[What the exercise asks] Put the lines of the records below into a JSON list of strings, one string per line, covering the line that contains "Given: Click the Callsign Zoom button" through the end of the records, both included. Skip blank lines and leave the pictures out.

[Supplied entries]
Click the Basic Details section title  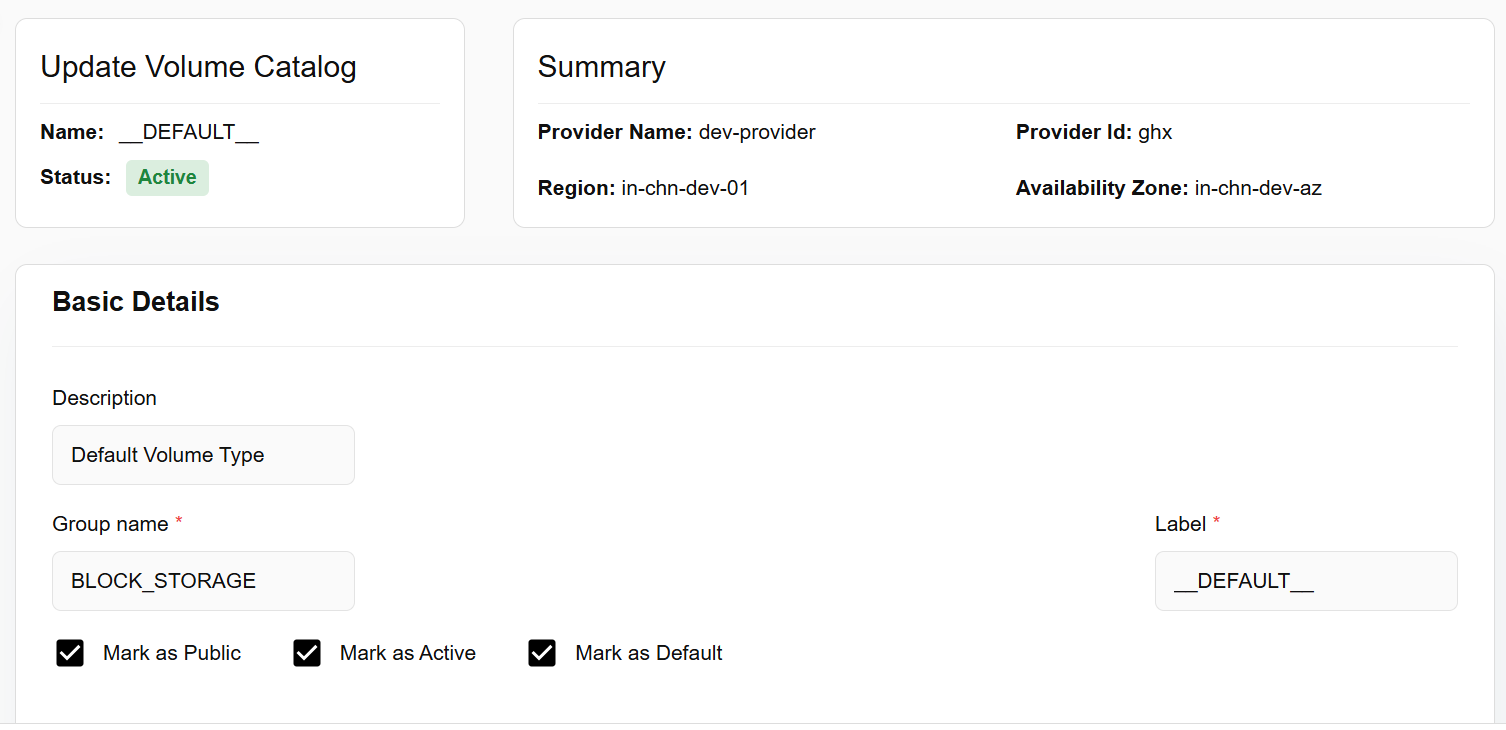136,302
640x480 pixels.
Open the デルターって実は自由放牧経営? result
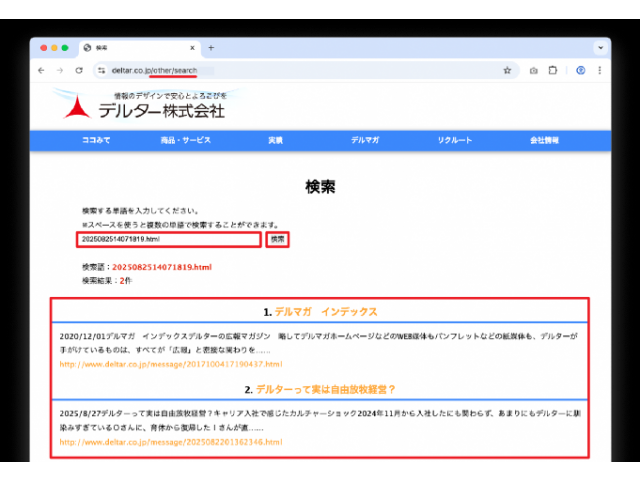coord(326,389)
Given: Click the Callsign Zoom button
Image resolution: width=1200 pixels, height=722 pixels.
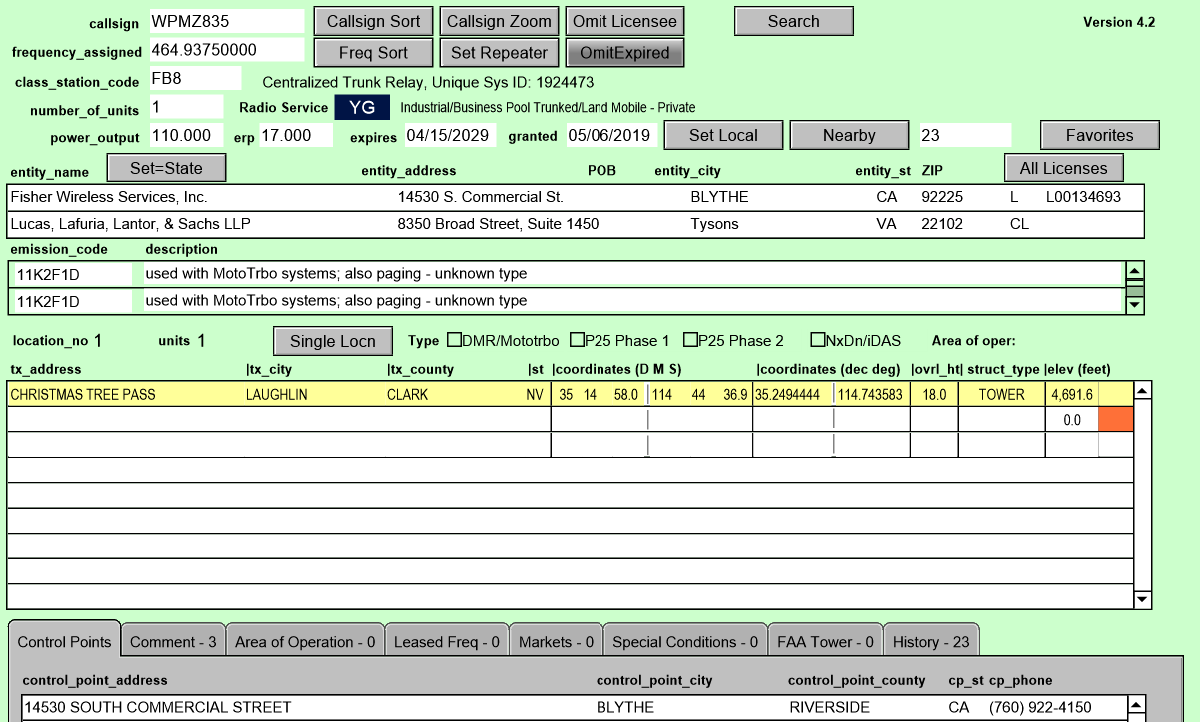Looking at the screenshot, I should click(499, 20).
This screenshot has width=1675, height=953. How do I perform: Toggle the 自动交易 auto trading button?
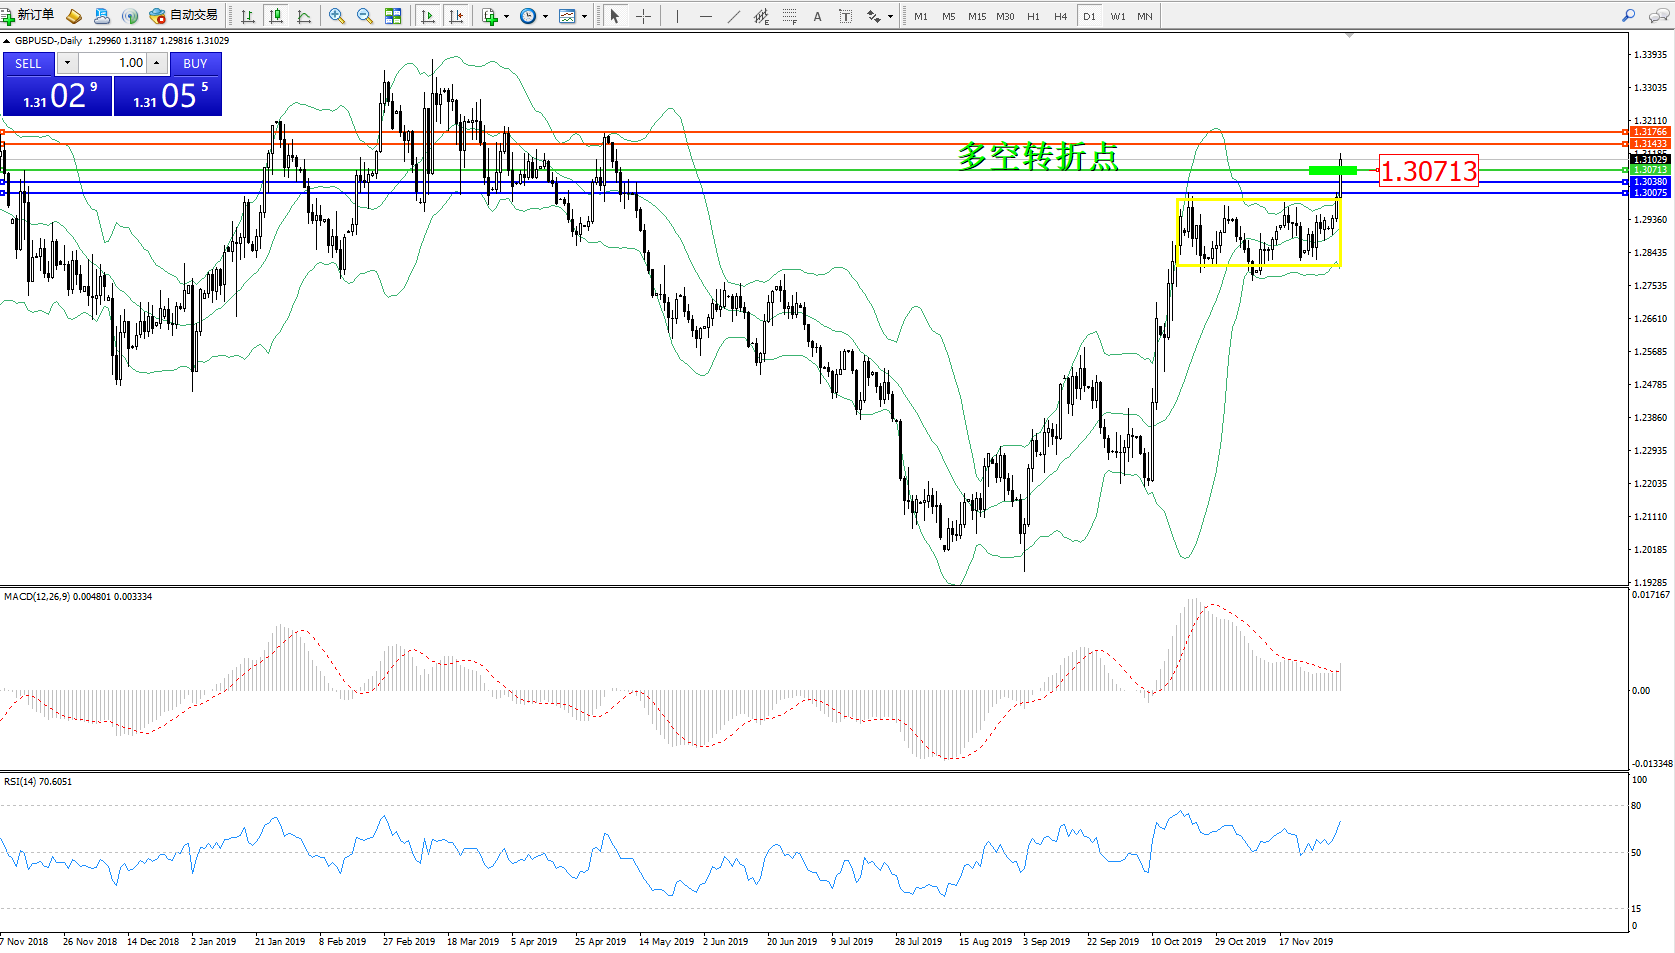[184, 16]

[Result below]
[
  "Given: Click the Callsign Zoom button",
  "Image resolution: width=1200 pixels, height=722 pixels.",
  "Looking at the screenshot, I should click(499, 20).",
  "This screenshot has width=1675, height=953. How do I perform: Toggle the 自动交易 auto trading button?",
  "[184, 16]"
]